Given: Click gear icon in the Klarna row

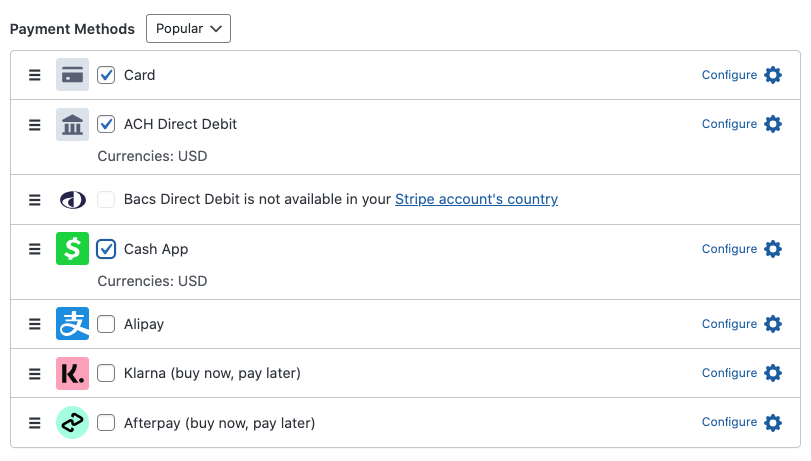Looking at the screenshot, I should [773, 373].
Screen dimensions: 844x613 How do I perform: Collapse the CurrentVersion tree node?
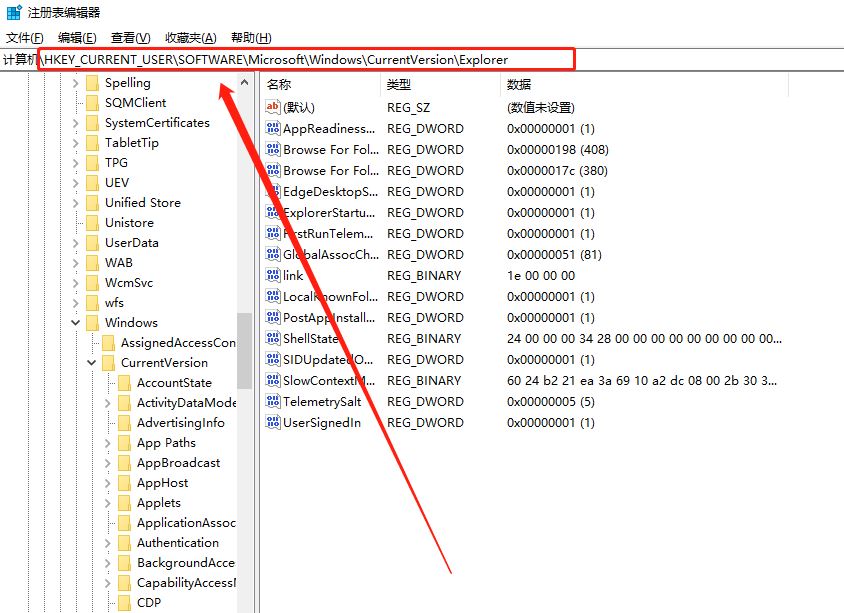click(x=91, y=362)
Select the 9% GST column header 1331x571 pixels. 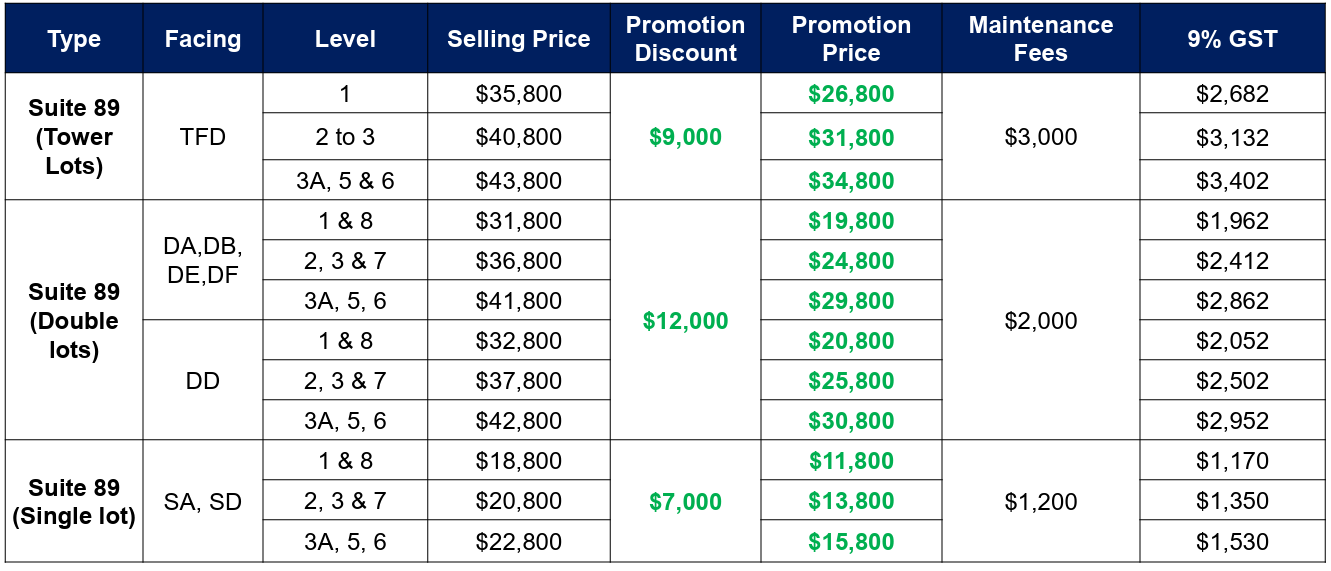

○ ○ ○ ○ ○

**WORK REQUIRED**
Format the lines of the records above as a JSON list of strings, one string per line, skipping blank lines and omitting the pictures.

**FINISHED TASK**
[
  "Given: Click gear icon in the Klarna row",
  "Looking at the screenshot, I should [773, 373].",
  "Screen dimensions: 844x613 How do I perform: Collapse the CurrentVersion tree node?",
  "click(x=91, y=362)",
  "Select the 9% GST column header 1331x571 pixels. "
]